An email with the attached text picture is circulating heavily today. The message appears to be from a service provider and tells the recipient that they are infected with a virus and need to download and run the attached password protected file to fix the problem (password is embedded in the message image). The file, patch-6280.zip contains a currently unknown virus. Users should not, under any circumstances download the attachment.

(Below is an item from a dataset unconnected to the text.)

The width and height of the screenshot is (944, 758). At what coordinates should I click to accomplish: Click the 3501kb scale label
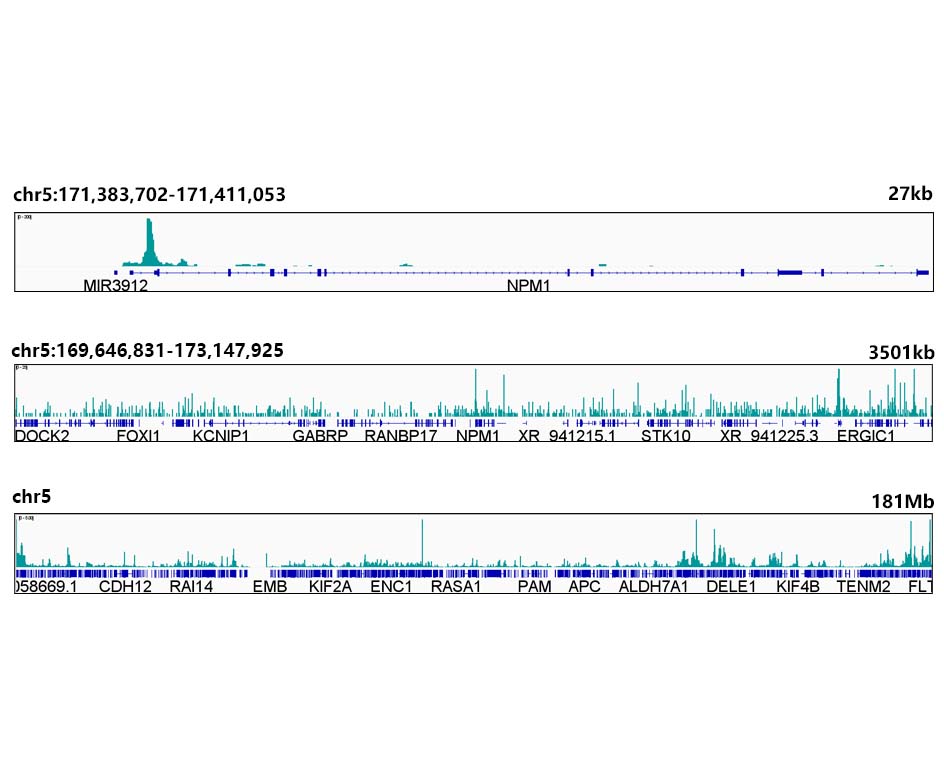pos(901,352)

The Virus is W32/Nuwar@MM, aka the Storm Worm, a security application termination virus. We first saw this worm in January. It is called the Storm Worm because the original spam/malware campaign had email ssubject lines alluding to a major storm in Europe.
It first installs a rootkit to evade detection. It then connects to a custom peer-to-peer network where the worm’s creators issue commands, such as to download additional malware, send spam or transmit personal data stolen from the victim computer. To spread itself further, the worm also searches for email addresses on the victim machine and sends itself to any discovered addresses. The worm is self-mutating. If the virus is undetected/unremoved, it opens doors for future spam and malware attacks.
Additional subject lines include:
- Virus Activity Detected!
- Worm Activity Detected!
- Trojan Detected!
- Virus Alert!
- Worm Detected!
- Spyware Detected!
- Worm Alert!
As a side note, when the emails first started circulating on Thursday, the subject lines had romantic themes (“”A kiss so gentle”, or “I dream of you”).
Title variations of the zip file include the words “patch,” “hotfix,” “removal,” and “bugfix,” followed by a random four digit number.